Exercise inputs:
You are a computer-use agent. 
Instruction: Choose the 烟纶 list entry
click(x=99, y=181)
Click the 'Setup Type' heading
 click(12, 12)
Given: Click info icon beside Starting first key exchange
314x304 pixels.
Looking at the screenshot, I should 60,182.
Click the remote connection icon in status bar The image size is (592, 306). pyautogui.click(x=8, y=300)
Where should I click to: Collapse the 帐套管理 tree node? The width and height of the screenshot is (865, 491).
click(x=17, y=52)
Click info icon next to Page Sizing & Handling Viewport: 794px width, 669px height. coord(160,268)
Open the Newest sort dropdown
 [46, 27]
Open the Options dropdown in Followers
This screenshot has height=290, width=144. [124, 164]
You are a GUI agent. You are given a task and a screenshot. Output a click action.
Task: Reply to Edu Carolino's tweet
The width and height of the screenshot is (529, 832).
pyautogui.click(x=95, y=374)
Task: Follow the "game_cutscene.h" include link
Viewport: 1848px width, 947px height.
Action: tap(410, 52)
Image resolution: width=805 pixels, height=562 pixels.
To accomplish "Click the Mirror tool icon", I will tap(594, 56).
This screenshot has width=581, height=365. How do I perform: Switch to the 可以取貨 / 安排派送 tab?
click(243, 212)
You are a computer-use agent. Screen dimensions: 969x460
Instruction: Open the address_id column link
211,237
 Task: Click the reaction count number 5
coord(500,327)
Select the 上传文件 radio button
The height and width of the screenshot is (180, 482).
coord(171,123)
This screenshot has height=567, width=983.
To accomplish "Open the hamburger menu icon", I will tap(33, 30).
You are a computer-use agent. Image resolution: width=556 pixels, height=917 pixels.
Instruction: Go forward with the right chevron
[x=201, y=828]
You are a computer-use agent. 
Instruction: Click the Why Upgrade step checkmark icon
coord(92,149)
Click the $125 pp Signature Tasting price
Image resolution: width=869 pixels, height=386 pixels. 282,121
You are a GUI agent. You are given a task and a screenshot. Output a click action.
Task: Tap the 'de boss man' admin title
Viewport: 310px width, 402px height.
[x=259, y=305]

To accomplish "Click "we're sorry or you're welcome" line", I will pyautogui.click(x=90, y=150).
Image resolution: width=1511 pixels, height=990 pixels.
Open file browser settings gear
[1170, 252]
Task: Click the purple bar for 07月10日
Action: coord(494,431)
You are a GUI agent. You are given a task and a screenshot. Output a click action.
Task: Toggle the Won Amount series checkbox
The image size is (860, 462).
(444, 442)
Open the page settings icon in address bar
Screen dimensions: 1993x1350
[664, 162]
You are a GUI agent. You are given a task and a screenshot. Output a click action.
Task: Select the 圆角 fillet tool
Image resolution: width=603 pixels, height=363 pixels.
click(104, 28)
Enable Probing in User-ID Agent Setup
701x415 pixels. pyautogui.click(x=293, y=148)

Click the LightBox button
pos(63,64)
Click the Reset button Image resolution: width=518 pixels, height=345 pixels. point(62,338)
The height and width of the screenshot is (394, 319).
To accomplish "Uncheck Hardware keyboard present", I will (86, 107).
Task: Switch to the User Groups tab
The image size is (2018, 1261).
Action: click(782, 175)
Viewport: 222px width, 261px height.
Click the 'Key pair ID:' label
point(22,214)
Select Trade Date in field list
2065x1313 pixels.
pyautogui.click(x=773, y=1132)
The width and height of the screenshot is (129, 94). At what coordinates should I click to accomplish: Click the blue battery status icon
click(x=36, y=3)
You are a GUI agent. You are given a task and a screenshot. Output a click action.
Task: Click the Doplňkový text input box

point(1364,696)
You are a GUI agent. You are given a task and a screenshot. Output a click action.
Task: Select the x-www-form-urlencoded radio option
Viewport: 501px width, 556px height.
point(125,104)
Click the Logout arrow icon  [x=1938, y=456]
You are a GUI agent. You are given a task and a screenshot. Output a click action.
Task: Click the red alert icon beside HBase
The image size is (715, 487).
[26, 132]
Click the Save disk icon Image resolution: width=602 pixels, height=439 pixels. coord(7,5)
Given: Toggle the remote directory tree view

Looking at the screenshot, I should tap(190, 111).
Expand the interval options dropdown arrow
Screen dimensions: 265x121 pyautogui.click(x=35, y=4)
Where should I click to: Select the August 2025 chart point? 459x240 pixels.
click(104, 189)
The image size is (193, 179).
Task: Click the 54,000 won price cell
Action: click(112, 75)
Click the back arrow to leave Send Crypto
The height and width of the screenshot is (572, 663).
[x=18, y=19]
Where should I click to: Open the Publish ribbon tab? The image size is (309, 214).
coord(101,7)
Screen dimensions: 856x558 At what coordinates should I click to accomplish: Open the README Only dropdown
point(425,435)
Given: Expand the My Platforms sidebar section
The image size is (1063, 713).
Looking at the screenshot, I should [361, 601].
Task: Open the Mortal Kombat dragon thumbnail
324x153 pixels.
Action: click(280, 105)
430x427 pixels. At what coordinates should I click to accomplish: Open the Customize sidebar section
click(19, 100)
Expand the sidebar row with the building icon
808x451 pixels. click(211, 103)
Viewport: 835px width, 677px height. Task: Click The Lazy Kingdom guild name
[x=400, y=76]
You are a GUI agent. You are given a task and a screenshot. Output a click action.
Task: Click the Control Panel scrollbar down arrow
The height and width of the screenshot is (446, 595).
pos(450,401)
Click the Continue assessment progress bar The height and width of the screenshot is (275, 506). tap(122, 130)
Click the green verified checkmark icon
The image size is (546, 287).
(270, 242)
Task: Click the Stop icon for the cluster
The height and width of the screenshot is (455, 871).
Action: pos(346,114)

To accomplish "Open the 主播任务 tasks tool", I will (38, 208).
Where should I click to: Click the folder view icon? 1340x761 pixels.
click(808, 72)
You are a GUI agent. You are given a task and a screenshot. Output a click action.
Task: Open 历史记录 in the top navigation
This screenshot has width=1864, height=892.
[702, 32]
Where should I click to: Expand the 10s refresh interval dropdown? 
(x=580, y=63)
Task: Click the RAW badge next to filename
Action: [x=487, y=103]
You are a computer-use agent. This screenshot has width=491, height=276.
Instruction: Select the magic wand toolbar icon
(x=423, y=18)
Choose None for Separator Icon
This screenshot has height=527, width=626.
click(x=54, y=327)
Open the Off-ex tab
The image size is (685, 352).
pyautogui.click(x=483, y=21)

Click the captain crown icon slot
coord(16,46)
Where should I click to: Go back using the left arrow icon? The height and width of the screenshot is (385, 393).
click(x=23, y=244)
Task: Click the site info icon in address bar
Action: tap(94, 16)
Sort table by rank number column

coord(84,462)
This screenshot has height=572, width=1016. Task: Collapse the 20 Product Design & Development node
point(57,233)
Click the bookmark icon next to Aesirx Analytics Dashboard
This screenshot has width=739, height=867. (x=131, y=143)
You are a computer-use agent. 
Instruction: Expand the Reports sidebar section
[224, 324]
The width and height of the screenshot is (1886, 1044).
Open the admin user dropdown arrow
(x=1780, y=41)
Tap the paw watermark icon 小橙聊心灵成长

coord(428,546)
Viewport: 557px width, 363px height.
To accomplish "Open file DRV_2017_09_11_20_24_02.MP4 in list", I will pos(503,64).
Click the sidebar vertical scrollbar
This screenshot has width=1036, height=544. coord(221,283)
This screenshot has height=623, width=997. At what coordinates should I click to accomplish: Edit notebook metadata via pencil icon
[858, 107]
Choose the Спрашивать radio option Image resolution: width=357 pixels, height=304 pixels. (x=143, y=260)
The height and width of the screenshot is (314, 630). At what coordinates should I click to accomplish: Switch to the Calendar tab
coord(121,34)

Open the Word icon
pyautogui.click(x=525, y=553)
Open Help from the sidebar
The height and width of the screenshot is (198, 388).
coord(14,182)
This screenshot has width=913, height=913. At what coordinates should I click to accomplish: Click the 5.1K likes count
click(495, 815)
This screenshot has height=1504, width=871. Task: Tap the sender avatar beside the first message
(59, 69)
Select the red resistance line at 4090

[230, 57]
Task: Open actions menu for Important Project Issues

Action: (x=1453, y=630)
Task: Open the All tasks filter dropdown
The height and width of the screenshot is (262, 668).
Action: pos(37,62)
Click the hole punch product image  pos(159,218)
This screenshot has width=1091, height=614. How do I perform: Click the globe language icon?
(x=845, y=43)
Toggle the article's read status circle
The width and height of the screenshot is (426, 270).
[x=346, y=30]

Stated goal: Reproduce the lines from the one containing "Enable Probing in User-ID Agent Setup" through the one containing "Click the Logout", swapping "radio option" for "radio button" and leaving everything else unchanged.

Task result:
Enable Probing in User-ID Agent Setup
701x415 pixels. pyautogui.click(x=293, y=148)

Click the LightBox button
pos(63,64)
Click the Reset button Image resolution: width=518 pixels, height=345 pixels. point(62,338)
The height and width of the screenshot is (394, 319).
To accomplish "Uncheck Hardware keyboard present", I will (86, 107).
Task: Switch to the User Groups tab
The image size is (2018, 1261).
Action: click(782, 175)
Viewport: 222px width, 261px height.
Click the 'Key pair ID:' label
point(22,214)
Select Trade Date in field list
2065x1313 pixels.
pyautogui.click(x=773, y=1132)
The width and height of the screenshot is (129, 94). At what coordinates should I click to accomplish: Click the blue battery status icon
click(x=36, y=3)
You are a GUI agent. You are given a task and a screenshot. Output a click action.
Task: Click the Doplňkový text input box

point(1364,696)
You are a GUI agent. You are given a task and a screenshot. Output a click action.
Task: Select the x-www-form-urlencoded radio button
Viewport: 501px width, 556px height.
point(125,104)
Click the Logout arrow icon  [x=1938, y=456]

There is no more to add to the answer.